> _Your assignment_
When you reach the listing, restate it word for word, leaving nothing out.

(Beginning of Data)

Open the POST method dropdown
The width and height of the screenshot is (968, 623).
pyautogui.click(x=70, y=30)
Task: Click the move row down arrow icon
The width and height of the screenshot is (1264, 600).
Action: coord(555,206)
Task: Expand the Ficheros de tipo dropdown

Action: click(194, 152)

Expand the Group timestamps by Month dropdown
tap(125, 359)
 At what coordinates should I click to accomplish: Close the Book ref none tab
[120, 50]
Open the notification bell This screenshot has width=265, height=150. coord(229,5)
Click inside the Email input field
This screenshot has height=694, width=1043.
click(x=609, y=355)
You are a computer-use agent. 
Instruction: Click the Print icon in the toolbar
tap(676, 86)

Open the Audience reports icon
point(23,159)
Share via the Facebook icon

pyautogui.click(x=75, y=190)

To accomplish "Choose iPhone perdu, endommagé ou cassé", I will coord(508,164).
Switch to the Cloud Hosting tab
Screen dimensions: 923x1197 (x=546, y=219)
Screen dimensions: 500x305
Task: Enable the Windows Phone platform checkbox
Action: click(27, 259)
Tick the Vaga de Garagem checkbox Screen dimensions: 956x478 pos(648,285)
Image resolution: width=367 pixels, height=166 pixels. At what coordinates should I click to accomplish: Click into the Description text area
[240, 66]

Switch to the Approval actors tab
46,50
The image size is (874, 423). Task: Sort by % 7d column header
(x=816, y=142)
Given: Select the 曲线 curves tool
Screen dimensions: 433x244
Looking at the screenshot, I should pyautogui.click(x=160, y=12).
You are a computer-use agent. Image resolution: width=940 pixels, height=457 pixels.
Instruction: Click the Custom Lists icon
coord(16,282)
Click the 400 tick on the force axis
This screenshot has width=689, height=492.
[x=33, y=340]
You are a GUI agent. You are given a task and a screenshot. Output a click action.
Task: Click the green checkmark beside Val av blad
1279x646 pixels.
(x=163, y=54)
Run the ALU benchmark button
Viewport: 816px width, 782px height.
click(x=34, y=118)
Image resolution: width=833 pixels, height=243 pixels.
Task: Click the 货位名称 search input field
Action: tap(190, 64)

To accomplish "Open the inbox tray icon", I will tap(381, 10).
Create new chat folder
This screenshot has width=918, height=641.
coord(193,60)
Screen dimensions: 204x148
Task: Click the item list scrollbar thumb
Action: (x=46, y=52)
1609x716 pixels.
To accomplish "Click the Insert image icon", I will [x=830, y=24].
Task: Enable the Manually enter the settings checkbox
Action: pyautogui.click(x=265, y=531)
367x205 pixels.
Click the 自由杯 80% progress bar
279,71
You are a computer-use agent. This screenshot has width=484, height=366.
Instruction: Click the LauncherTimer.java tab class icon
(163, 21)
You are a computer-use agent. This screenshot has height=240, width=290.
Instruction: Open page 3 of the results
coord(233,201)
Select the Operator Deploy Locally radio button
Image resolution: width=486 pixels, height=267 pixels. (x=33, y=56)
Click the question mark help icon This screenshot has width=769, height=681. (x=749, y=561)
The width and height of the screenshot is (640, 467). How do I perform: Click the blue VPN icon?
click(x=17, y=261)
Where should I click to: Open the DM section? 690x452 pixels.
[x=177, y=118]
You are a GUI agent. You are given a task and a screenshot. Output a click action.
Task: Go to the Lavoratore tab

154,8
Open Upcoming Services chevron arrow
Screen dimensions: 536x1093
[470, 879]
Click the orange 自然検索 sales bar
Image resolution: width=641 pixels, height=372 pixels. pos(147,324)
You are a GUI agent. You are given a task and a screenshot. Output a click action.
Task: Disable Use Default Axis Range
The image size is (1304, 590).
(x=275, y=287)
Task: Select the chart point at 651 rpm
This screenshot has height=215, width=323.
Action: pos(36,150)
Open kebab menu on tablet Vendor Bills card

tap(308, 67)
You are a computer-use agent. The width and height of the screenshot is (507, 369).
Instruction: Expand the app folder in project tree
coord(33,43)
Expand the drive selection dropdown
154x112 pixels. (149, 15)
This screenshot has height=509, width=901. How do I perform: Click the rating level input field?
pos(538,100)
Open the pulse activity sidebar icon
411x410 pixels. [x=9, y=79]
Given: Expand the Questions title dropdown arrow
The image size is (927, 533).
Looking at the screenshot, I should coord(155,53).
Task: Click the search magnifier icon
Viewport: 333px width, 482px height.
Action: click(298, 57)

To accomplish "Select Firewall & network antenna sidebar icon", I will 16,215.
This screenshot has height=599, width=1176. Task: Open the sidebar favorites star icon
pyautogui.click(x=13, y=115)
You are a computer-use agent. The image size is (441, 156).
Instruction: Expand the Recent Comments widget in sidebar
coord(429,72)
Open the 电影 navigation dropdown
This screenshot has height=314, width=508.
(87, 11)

(End of Data)

> _Written response_
Open the POST method dropdown
The width and height of the screenshot is (968, 623).
pyautogui.click(x=70, y=30)
Task: Click the move row down arrow icon
The width and height of the screenshot is (1264, 600).
Action: coord(555,206)
Task: Expand the Ficheros de tipo dropdown

Action: click(194, 152)

Expand the Group timestamps by Month dropdown
tap(125, 359)
 At what coordinates should I click to accomplish: Close the Book ref none tab
[120, 50]
Open the notification bell This screenshot has width=265, height=150. coord(229,5)
Click inside the Email input field
This screenshot has height=694, width=1043.
click(x=609, y=355)
You are a computer-use agent. 
Instruction: Click the Print icon in the toolbar
tap(676, 86)

Open the Audience reports icon
point(23,159)
Share via the Facebook icon

pyautogui.click(x=75, y=190)

To accomplish "Choose iPhone perdu, endommagé ou cassé", I will coord(508,164).
Switch to the Cloud Hosting tab
Screen dimensions: 923x1197 (x=546, y=219)
Screen dimensions: 500x305
Task: Enable the Windows Phone platform checkbox
Action: click(27, 259)
Tick the Vaga de Garagem checkbox Screen dimensions: 956x478 pos(648,285)
Image resolution: width=367 pixels, height=166 pixels. At what coordinates should I click to accomplish: Click into the Description text area
[240, 66]

Switch to the Approval actors tab
46,50
The image size is (874, 423). Task: Sort by % 7d column header
(x=816, y=142)
Given: Select the 曲线 curves tool
Screen dimensions: 433x244
Looking at the screenshot, I should pyautogui.click(x=160, y=12).
You are a computer-use agent. Image resolution: width=940 pixels, height=457 pixels.
Instruction: Click the Custom Lists icon
coord(16,282)
Click the 400 tick on the force axis
This screenshot has width=689, height=492.
[x=33, y=340]
You are a GUI agent. You are given a task and a screenshot. Output a click action.
Task: Click the green checkmark beside Val av blad
1279x646 pixels.
(x=163, y=54)
Run the ALU benchmark button
Viewport: 816px width, 782px height.
click(x=34, y=118)
Image resolution: width=833 pixels, height=243 pixels.
Task: Click the 货位名称 search input field
Action: tap(190, 64)

To accomplish "Open the inbox tray icon", I will tap(381, 10).
Create new chat folder
This screenshot has width=918, height=641.
coord(193,60)
Screen dimensions: 204x148
Task: Click the item list scrollbar thumb
Action: (x=46, y=52)
1609x716 pixels.
To accomplish "Click the Insert image icon", I will [x=830, y=24].
Task: Enable the Manually enter the settings checkbox
Action: pyautogui.click(x=265, y=531)
367x205 pixels.
Click the 自由杯 80% progress bar
279,71
You are a computer-use agent. This screenshot has width=484, height=366.
Instruction: Click the LauncherTimer.java tab class icon
(163, 21)
You are a computer-use agent. This screenshot has height=240, width=290.
Instruction: Open page 3 of the results
coord(233,201)
Select the Operator Deploy Locally radio button
Image resolution: width=486 pixels, height=267 pixels. (x=33, y=56)
Click the question mark help icon This screenshot has width=769, height=681. (x=749, y=561)
The width and height of the screenshot is (640, 467). How do I perform: Click the blue VPN icon?
click(x=17, y=261)
Where should I click to: Open the DM section? 690x452 pixels.
[x=177, y=118]
You are a GUI agent. You are given a task and a screenshot. Output a click action.
Task: Go to the Lavoratore tab

154,8
Open Upcoming Services chevron arrow
Screen dimensions: 536x1093
[470, 879]
Click the orange 自然検索 sales bar
Image resolution: width=641 pixels, height=372 pixels. pos(147,324)
You are a GUI agent. You are given a task and a screenshot. Output a click action.
Task: Disable Use Default Axis Range
The image size is (1304, 590).
(x=275, y=287)
Task: Select the chart point at 651 rpm
This screenshot has height=215, width=323.
Action: pos(36,150)
Open kebab menu on tablet Vendor Bills card

tap(308, 67)
You are a computer-use agent. The width and height of the screenshot is (507, 369).
Instruction: Expand the app folder in project tree
coord(33,43)
Expand the drive selection dropdown
154x112 pixels. (149, 15)
This screenshot has height=509, width=901. How do I perform: Click the rating level input field?
pos(538,100)
Open the pulse activity sidebar icon
411x410 pixels. [x=9, y=79]
Given: Expand the Questions title dropdown arrow
The image size is (927, 533).
Looking at the screenshot, I should coord(155,53).
Task: Click the search magnifier icon
Viewport: 333px width, 482px height.
Action: click(298, 57)

To accomplish "Select Firewall & network antenna sidebar icon", I will 16,215.
This screenshot has height=599, width=1176. Task: Open the sidebar favorites star icon
pyautogui.click(x=13, y=115)
You are a computer-use agent. The image size is (441, 156).
Instruction: Expand the Recent Comments widget in sidebar
coord(429,72)
Open the 电影 navigation dropdown
This screenshot has height=314, width=508.
(87, 11)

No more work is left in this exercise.